§ **INSTRUCTIONS FOR THE TASK**
Please give back word for word the lines of the material below between the line containing "Screen dimensions: 420x295" and the line containing "Click the white", inclusive.

§ **ENTRIES PROVIDED**
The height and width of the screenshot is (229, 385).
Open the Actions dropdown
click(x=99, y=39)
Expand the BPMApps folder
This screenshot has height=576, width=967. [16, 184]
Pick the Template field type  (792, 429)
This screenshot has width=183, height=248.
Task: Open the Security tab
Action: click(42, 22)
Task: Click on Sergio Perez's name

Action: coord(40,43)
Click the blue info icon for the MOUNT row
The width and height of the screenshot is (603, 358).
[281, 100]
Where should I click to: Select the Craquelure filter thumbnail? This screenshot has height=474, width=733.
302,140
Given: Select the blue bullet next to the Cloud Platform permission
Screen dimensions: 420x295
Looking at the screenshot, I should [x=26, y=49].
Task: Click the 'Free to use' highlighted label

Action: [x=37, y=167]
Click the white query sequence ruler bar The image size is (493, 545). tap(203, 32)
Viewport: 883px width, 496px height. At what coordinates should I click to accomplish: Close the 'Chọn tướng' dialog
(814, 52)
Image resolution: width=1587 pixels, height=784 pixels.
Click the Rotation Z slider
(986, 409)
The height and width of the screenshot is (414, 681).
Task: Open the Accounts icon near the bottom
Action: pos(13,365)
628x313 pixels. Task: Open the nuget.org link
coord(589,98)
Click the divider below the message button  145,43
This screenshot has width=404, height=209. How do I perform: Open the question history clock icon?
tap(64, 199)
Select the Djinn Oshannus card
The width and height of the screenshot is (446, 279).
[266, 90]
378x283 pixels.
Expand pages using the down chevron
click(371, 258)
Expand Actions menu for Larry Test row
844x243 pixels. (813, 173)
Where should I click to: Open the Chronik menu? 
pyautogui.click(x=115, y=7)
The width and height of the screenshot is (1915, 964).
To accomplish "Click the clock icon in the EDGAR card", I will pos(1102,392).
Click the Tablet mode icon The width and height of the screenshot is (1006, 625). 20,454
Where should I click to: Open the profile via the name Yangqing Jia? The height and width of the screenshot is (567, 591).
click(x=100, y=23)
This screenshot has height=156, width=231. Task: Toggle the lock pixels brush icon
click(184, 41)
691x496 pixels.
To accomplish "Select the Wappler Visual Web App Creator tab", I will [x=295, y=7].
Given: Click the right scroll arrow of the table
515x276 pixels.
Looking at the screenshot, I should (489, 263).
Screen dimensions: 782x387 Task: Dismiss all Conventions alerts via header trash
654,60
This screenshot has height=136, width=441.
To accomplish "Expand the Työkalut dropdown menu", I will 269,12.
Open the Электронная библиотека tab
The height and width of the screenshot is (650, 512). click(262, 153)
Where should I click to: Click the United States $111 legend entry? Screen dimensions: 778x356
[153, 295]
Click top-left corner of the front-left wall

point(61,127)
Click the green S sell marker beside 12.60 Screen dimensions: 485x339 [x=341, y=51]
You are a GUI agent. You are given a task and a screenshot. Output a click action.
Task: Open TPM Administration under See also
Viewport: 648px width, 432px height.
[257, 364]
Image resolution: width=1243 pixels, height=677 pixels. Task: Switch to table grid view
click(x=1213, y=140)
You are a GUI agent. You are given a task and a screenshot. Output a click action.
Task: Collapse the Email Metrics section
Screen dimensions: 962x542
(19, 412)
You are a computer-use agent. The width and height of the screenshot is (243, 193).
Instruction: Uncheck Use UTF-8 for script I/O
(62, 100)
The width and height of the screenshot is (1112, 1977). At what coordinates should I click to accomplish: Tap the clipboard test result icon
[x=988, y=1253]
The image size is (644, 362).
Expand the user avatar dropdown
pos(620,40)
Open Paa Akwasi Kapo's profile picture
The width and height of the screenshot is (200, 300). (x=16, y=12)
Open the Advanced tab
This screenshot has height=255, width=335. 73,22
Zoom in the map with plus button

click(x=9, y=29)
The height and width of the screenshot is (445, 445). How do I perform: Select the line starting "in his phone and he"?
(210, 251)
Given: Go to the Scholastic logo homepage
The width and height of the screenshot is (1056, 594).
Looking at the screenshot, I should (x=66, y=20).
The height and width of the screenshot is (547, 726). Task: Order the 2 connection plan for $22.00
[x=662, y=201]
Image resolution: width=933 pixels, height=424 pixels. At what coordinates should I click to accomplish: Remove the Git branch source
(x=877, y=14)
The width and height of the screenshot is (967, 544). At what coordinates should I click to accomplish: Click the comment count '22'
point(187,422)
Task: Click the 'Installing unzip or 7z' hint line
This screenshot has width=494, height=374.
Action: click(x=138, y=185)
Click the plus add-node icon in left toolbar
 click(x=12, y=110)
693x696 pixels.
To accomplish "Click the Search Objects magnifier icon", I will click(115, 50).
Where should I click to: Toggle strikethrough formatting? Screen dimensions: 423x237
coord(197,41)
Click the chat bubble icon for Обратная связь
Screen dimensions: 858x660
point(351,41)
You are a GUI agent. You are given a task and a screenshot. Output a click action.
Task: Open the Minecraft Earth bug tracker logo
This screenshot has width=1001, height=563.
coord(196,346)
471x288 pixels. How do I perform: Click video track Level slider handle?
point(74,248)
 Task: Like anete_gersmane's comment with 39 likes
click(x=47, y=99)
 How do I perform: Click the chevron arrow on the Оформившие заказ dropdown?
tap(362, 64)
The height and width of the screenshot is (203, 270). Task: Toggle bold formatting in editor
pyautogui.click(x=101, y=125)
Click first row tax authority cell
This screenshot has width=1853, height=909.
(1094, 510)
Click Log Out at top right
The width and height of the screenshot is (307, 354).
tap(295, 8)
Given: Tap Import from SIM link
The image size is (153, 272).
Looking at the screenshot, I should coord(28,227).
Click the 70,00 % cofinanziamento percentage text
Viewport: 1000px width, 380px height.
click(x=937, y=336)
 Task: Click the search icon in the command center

§ **YOUR SOLUTION**
Screen dimensions: 420x295
Looking at the screenshot, I should [x=26, y=49].
Task: Click the 'Free to use' highlighted label

Action: [x=37, y=167]
Click the white query sequence ruler bar The image size is (493, 545). tap(203, 32)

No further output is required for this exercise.